我想使用 Bert 语言模型来训练多类文本分类任务。
之前我使用 LSTM 进行训练,没有任何错误,但 Bert 给了我这个错误。
我收到以下错误,我真的不知道如何解决它,有人可以帮助我吗?
不幸的是,keras 库中使用 BERT 的文档很少。
!wget --quiet https://raw.githubusercontent.com/tensorflow/models/master/official/nlp/bert/tokenization.py
import tensorflow_hub as hub
from bert import tokenization
module_url = 'https://tfhub.dev/tensorflow/bert_en_uncased_L-12_H-768_A-12/2'
bert_layer = hub.KerasLayer(module_url, trainable=True)
vocab_file = bert_layer.resolved_object.vocab_file.asset_path.numpy()
do_lower_case = bert_layer.resolved_object.do_lower_case.numpy()
tokenizer = tokenization.FullTokenizer(vocab_file, do_lower_case)
def bert_encode(texts, tokenizer, max_len=512):
all_tokens = []
all_masks = []
all_segments = []
for text in texts:
text = tokenizer.tokenize(text)
text = text[:max_len-2]
input_sequence = ["[CLS]"] + text + ["[SEP]"]
pad_len = max_len - len(input_sequence)
tokens = tokenizer.convert_tokens_to_ids(input_sequence) + [0] * pad_len
pad_masks = [1] * len(input_sequence) + [0] * pad_len
segment_ids = [0] * max_len
all_tokens.append(tokens)
all_masks.append(pad_masks)
all_segments.append(segment_ids)
return np.array(all_tokens), np.array(all_masks), np.array(all_segments)
def build_model(bert_layer, max_len=512):
input_word_ids = tf.keras.Input(shape=(max_len,), dtype=tf.int32, name="input_word_ids")
input_mask = tf.keras.Input(shape=(max_len,), dtype=tf.int32, name="input_mask")
segment_ids = tf.keras.Input(shape=(max_len,), dtype=tf.int32, name="segment_ids")
pooled_output, sequence_output = bert_layer([input_word_ids, input_mask, segment_ids])

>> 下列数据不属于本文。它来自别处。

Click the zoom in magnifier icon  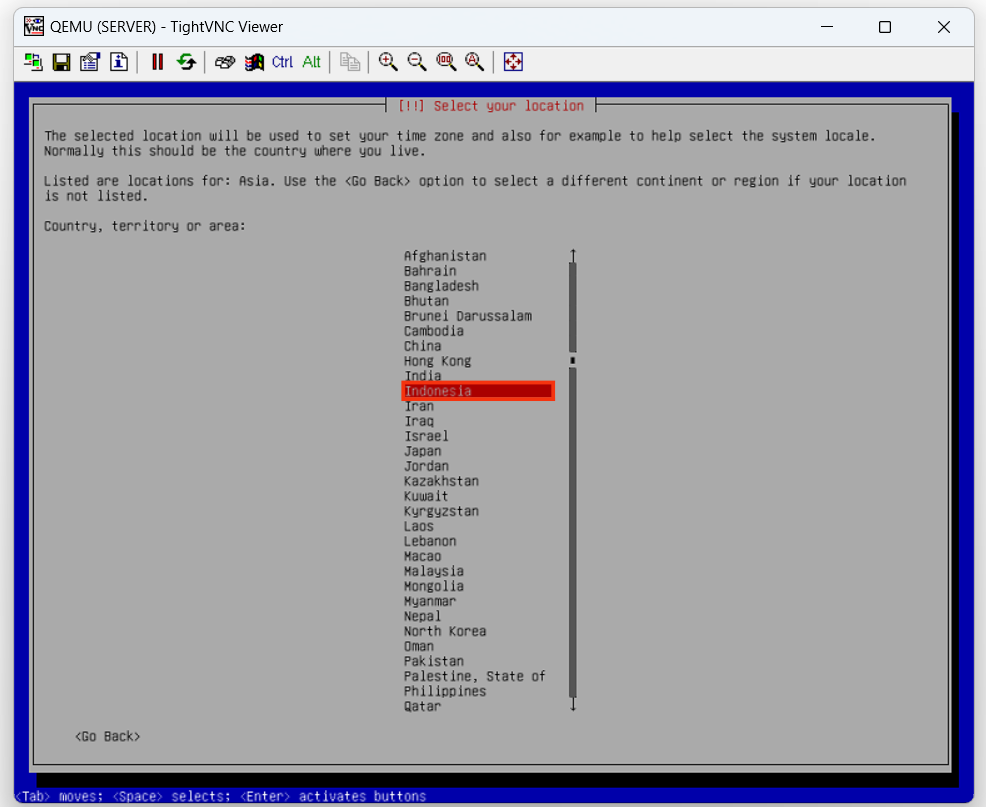point(388,62)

clf_output = sequence_output[:, 0, :]
net = tf.keras.layers.Dense(64, activation='softmax')(clf_output)
net = tf.keras.layers.Dropout(0.2)(net)
net = tf.keras.layers.Dense(32, activation='softmax')(net)

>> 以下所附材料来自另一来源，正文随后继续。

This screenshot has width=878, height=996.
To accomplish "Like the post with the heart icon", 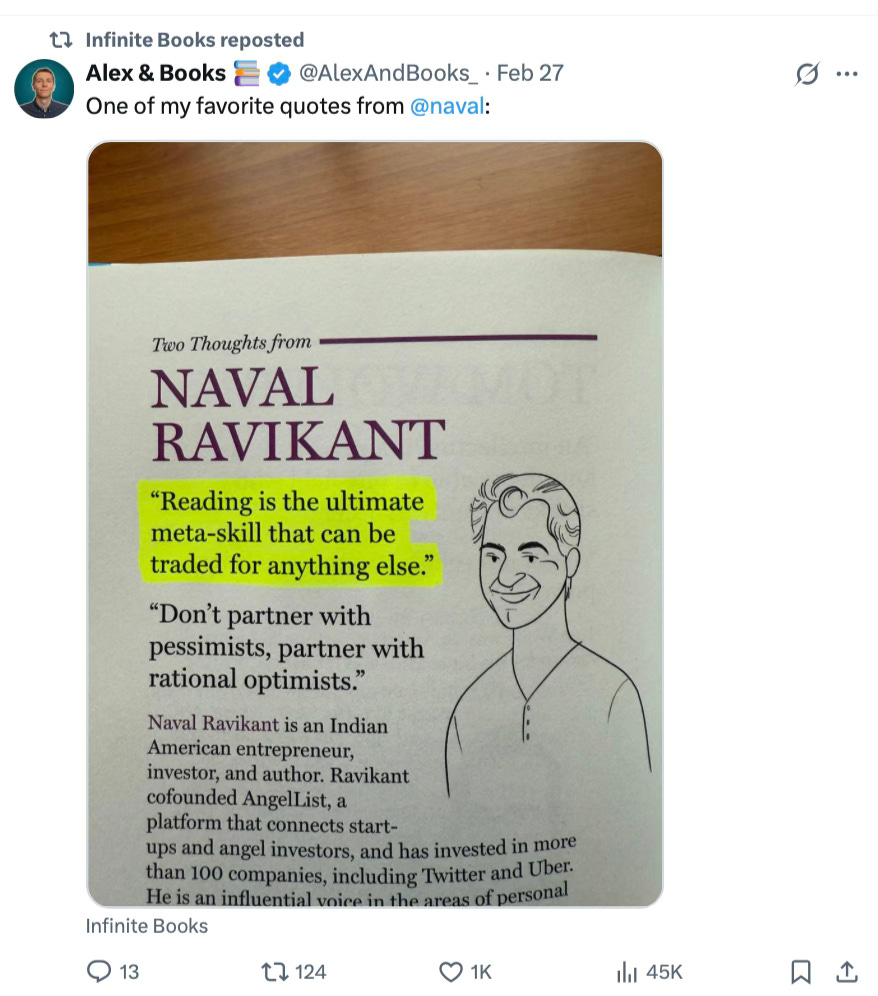I will [x=450, y=972].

net = tf.keras.layers.Dropout(0.2)(net)
out = tf.keras.layers.Dense(3, activation='softmax')(net)
model = tf.keras.models.Model(inputs=[input_word_ids, input_mask, segment_ids], outputs=out)

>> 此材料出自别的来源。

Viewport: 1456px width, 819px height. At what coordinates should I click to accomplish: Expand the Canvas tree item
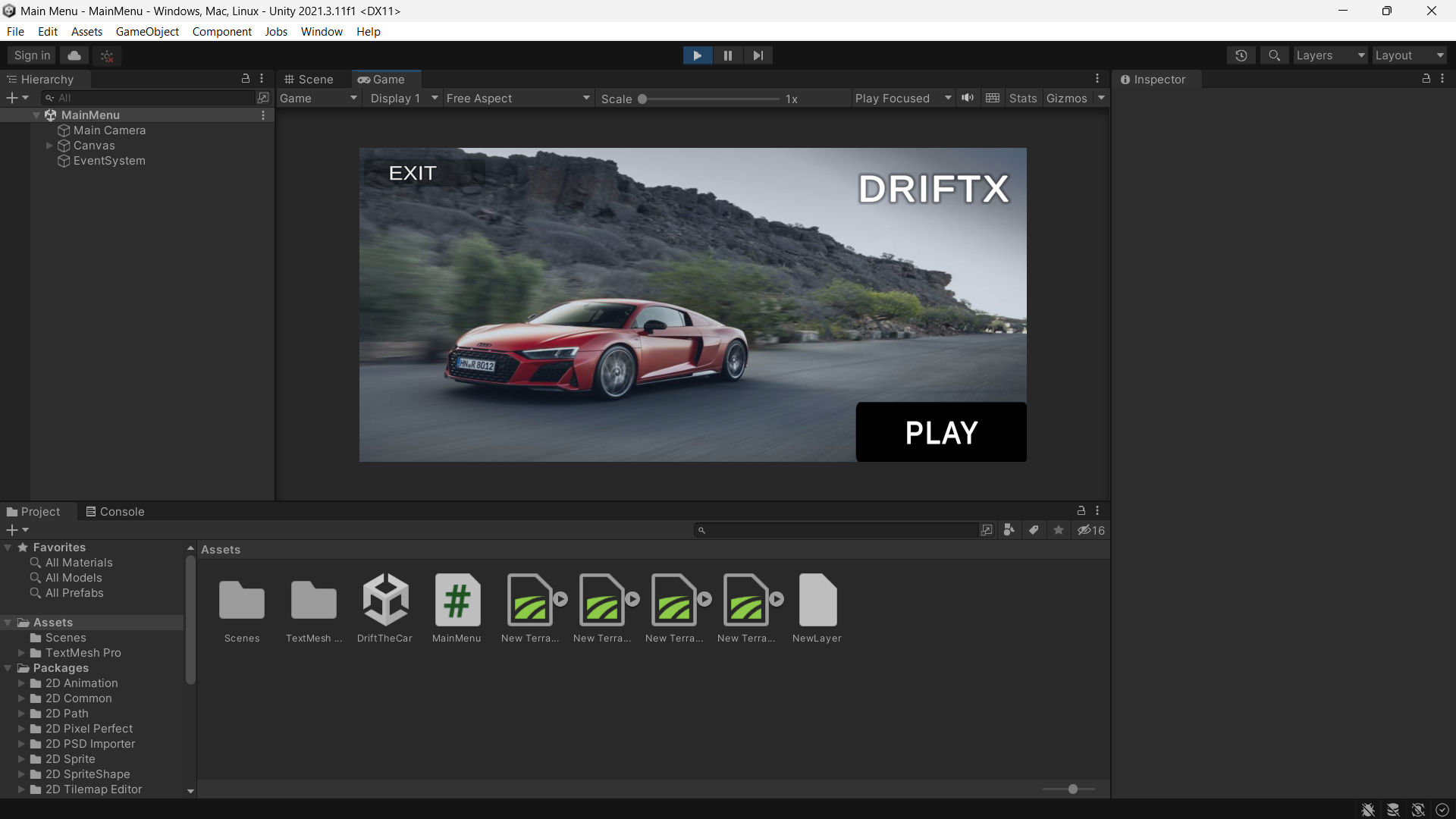tap(48, 145)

model.compile(tf.keras.optimizers.Adam(lr=1e-5), loss='categorical_crossentropy', metrics=['accuracy'])
return model
max_len = 150
train_input = bert_encode(data.text_cleaned, tokenizer, max_len=max_len)
错误如下:
UnparsedFlagAccessError Traceback (most recent call last)
<ipython-input-175-fd64df42591d> in <module>()
1 import sys
2 max_len = 150
----> 3 train_input = bert_encode(o.text_cleaned, tokenizer, max_len=max_len)
4 frames
/usr/local/lib/python3.7/dist-packages/absl/flags/_flagvalues.py in __getattr__(self, name)
496 # get too much noise.
497 logging.error(error_message)
--> 498 raise _exceptions.UnparsedFlagAccessError(error_message)
499
500 def __setattr__(self, name, value):
UnparsedFlagAccessError: Trying to access flag --preserve_unused_tokens before flags were parsed.